Since the start of the United Steelworkers strike at the oil refineries, Katherine Rodriguez has been watching the developments and thinking of her father, Ray Gonzalez. "He would have loved this. He would have been out there on the picket line with them if he was still here," she says.
USW members have been on strike since February 1. Union reps have rejected at least seven contract offers from Shell and pulled more than 6,500 workers at 15 plants -- with about 5,000 coming from 12 oil refineries -- since the strike started. Locally, the strike began when the union pulled union workers out of LyondellBasell, Shell Deer Park and the Texas City refinery where Rodriguez's father was fatally injured more than a decade ago. While the two sides are reportedly butting heads over a variety of things -- including contractors and rules that make sure fatigued workers aren't stuck on the job -- it's the safety issues that hit closest to home for Rodriguez.
Her father was killed by burns sustained in an accident at the then-British Petroleum Texas City refinery in September 2004. Gonzalez lived in the hospital for weeks after the accident and for a long time, Rodriguez and her two sisters and their mother hoped that Gonzalez would pull through. But eventually his body began to fail and his organs started shutting down. The family was together with him at the University of Texas Medical Branch in Galveston when they turned off all the machines.

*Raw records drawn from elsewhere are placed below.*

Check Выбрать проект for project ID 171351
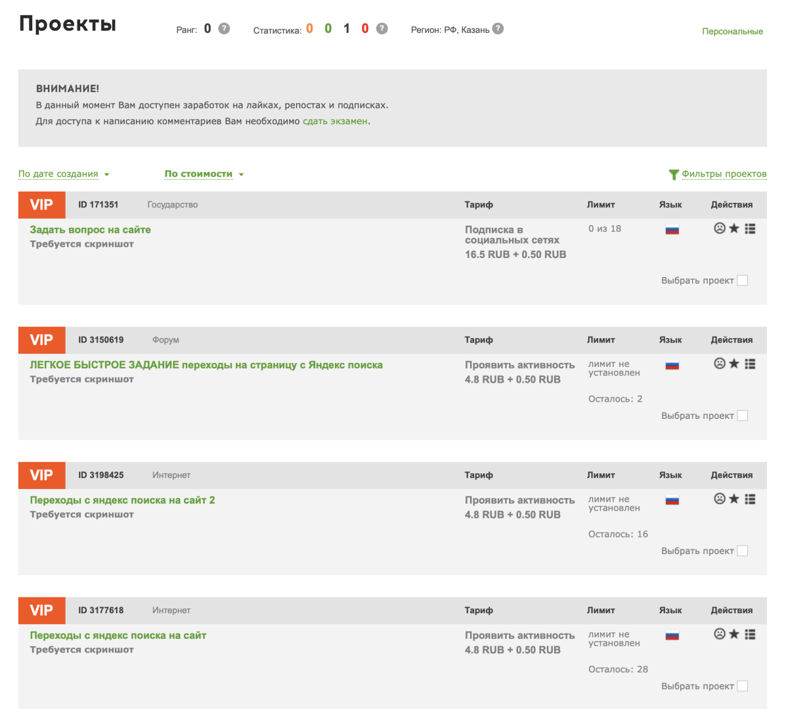The image size is (786, 709). tap(743, 280)
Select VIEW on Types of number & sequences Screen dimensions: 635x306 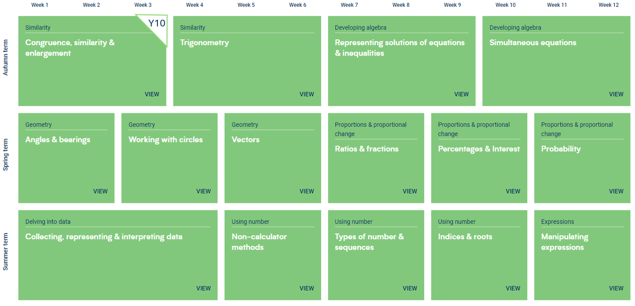[x=410, y=288]
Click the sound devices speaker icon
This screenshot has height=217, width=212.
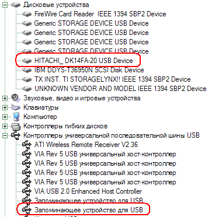coord(16,98)
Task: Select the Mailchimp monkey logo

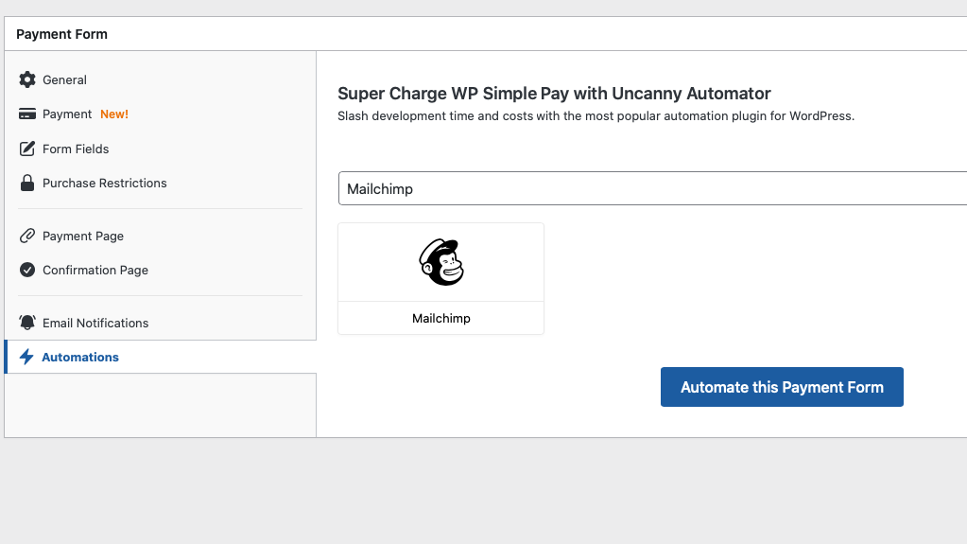Action: click(x=441, y=262)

After that, Rodriguez couldn't even stand to talk about what had happened to her father, but she started researching the industry that employed him for most of his adult life. Only then did she begin to understand what it was really like behind the refinery fence. While he never said a word in front of his daughters about the dangers and the near-misses that were a part of life at the Texas City refinery, Gonzalez would tell his wife about the burns and how careful workers had to be at the refinery, her mother later told her. "He kept that from us because he didn't want us to worry. If we had known we would have worried all the time," Rodriguez says now.
An accountant by trade, Rodriguez coped with her grief through research. She learned everything there was to know about how refineries worked and who the companies were answerable to if something went wrong. Rodriguez comforted herself with the thought that at least safety would improve at the refinery. Even in the dangerous world of oil refineries, deaths make the national news and trigger investigations led by USW, the Occupational Safety and Health Administration and the Chemical Safety Board. Professionals would look at the accident that killed her father, figure out the cause and make sure it wouldn't happen again, she told herself.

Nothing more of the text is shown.